When the time comes for business owners to think about selling their business it is usually one or, if not the, most valuable assets they possess. And so it’s important that they get something truly valuable in return. Typically, that’s money. But most transactions have lots of other valuable features – so in company sales it’s not just about the money.
When a company owner hires an M&A adviser like PEM Corporate Finance to work with him or her on the sale of his/her business we are typically charged with helping to maximize value. But not all business sellers appreciate fully that “value” can mean much more than money. “Value” can of course be extracted in many forms other than cash, such as:
- Loan Notes
- Earn-out agreements
- Releases of liabilities, such as guarantees.
- Waiver of contingent liabilities
- Ongoing benefits, such as insurance coverage or use of a vehicle or premises
- Consultancy agreement for the Vendor
- Employment agreements for employees
- Agreement to lease certain real estate or other assets
In the sale preparation process, we work with Vendors to determine what they would enjoy or find value in. Of course there’s no telling what a strategic buyer might be prepared to pay until we can get them into a competitive process, but its useful to prioritize before going into an auction.
- Cash at closing
- Long-term “market” lease of property that the Vendor owns personally or in his/her pension fund
- Firm obligations to pay cash post-closing – i.e. deferred consideration rather than earn out.
- Employment agreements for top 3 executives
- Earn-out agreements
- Release of contingent liabilities
This priorities list can then inform the negotiation, and it’s a useful expectations setting exercise ahead of the sale process.

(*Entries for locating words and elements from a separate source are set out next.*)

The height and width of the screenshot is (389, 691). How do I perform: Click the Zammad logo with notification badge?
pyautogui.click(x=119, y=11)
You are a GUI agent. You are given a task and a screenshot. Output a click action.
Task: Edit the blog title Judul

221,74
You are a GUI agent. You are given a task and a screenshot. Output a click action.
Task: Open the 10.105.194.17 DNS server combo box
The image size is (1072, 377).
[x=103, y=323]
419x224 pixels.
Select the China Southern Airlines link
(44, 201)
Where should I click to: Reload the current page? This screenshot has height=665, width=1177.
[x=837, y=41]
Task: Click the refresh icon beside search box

So “maximising value” relates to anything that is of value to the seller. It will probably should be much more than cash because the buyers have a limited amount of cash they can provide at closing, and yet they usually have other “things of value” they can deliver if the negotiation is skilfully handled. This is one reason why its better to have skilled experienced M&A/corporate fiannce advisors on your side rather than working with a brokerage which simply puts buyers and seller together and then leaves them to it.